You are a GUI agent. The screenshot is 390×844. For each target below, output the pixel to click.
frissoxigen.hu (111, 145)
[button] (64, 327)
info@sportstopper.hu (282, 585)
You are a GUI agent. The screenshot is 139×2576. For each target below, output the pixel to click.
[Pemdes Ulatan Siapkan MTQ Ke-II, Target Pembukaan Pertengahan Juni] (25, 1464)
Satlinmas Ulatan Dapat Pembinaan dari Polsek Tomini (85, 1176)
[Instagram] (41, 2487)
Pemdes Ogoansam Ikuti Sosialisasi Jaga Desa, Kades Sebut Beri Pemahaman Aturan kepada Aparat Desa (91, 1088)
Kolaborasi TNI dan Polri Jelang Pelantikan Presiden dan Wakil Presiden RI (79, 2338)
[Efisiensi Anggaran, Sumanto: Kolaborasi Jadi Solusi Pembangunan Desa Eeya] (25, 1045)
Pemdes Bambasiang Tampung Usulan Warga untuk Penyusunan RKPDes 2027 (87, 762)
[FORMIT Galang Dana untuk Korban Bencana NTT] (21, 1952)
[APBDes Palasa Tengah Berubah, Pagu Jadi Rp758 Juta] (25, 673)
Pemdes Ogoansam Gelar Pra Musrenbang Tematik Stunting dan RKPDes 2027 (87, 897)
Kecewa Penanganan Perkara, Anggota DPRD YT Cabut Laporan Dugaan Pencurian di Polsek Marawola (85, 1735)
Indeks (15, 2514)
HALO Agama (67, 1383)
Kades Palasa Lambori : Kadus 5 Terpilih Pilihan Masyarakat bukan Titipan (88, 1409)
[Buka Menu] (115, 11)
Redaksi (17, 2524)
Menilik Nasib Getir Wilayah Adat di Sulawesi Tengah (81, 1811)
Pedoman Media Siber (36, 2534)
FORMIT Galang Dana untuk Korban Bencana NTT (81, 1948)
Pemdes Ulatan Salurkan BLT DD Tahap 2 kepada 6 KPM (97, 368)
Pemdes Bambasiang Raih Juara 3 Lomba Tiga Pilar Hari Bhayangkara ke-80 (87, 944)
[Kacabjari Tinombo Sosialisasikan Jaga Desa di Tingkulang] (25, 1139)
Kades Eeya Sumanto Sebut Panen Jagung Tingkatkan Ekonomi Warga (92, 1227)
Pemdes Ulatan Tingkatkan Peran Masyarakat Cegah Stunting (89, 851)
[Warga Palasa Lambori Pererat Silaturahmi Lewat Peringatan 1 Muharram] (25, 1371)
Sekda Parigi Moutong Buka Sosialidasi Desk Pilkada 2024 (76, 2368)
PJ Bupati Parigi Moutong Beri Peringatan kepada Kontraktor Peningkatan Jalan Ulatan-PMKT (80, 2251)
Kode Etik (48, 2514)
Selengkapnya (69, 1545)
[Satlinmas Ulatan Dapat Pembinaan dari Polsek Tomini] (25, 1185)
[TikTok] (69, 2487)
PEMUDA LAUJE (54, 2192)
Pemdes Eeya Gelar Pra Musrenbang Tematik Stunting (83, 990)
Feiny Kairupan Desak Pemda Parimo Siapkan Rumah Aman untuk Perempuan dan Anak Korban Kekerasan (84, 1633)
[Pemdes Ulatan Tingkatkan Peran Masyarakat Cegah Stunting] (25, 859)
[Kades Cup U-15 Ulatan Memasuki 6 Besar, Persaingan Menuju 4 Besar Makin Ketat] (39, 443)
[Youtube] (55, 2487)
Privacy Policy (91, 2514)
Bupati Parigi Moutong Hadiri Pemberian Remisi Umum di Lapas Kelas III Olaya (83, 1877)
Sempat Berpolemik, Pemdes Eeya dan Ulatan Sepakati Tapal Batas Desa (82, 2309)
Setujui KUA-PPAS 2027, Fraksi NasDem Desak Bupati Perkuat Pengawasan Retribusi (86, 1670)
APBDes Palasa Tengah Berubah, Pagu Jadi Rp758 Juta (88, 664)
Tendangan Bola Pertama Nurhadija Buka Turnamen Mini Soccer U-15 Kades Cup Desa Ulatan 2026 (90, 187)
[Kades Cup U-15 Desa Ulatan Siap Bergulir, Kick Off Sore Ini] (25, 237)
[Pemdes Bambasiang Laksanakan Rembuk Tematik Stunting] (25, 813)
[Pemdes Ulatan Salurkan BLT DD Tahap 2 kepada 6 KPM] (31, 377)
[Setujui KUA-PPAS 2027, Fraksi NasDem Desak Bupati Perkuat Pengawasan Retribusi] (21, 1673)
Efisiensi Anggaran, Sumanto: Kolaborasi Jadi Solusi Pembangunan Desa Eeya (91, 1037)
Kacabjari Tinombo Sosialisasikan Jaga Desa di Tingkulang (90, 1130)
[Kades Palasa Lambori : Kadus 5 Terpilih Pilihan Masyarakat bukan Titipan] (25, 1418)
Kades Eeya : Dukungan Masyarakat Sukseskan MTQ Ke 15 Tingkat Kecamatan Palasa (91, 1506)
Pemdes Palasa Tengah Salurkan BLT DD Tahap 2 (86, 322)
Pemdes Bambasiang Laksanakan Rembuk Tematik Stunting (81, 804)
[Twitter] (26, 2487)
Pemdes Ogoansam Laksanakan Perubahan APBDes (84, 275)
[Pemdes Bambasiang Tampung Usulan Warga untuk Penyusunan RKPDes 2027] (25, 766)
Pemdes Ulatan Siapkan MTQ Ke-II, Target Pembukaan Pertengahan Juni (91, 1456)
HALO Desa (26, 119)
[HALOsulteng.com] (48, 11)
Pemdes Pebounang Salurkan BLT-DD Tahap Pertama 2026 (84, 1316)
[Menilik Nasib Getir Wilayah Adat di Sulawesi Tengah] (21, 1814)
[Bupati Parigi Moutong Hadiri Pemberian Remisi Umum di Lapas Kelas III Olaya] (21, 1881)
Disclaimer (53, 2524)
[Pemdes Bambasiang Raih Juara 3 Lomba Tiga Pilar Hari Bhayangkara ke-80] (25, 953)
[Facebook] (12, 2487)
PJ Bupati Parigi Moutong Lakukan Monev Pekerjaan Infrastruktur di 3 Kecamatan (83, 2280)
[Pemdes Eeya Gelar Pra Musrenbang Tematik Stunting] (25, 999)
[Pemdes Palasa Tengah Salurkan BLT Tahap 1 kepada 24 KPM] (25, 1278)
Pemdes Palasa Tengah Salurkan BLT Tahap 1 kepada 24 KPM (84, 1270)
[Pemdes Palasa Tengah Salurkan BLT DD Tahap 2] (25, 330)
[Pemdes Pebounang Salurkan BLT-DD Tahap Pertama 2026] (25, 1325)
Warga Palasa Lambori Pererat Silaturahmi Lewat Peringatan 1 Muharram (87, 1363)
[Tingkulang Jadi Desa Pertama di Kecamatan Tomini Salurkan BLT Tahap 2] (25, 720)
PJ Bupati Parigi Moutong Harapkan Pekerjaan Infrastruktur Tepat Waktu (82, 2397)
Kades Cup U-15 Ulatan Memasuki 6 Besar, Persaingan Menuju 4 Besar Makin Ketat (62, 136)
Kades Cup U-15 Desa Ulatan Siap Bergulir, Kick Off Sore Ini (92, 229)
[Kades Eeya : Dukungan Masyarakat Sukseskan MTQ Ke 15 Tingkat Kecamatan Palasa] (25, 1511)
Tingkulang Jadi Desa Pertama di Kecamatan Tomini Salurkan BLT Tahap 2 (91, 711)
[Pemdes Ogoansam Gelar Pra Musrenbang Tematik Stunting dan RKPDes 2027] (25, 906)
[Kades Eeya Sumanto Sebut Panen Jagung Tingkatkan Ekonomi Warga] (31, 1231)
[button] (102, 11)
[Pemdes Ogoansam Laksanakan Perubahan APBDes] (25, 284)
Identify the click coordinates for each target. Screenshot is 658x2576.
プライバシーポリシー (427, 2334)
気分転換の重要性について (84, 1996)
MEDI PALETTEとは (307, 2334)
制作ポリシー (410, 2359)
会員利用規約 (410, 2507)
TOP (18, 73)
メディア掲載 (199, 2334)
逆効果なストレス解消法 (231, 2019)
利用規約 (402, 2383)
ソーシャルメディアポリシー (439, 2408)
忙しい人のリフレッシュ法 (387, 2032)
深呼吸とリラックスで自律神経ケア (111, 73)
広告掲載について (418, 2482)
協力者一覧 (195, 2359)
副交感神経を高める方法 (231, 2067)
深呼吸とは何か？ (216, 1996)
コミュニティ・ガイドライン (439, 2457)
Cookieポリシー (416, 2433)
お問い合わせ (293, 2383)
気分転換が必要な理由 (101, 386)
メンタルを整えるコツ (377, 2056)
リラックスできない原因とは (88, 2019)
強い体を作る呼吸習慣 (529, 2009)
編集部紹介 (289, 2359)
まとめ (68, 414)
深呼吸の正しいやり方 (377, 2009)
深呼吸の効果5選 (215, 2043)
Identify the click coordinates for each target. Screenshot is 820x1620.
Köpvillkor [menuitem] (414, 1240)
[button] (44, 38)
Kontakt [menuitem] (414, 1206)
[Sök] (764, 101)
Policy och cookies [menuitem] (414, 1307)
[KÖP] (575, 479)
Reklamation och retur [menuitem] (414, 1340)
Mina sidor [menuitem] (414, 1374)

------------------------------------------------------------------------

What you have to do :: Could you print exactly the lines from the one containing "Kontakt [menuitem] (414, 1206)" through the last line of the records above?

Answer to the exercise ::
Kontakt [menuitem] (414, 1206)
[Sök] (764, 101)
Policy och cookies [menuitem] (414, 1307)
[KÖP] (575, 479)
Reklamation och retur [menuitem] (414, 1340)
Mina sidor [menuitem] (414, 1374)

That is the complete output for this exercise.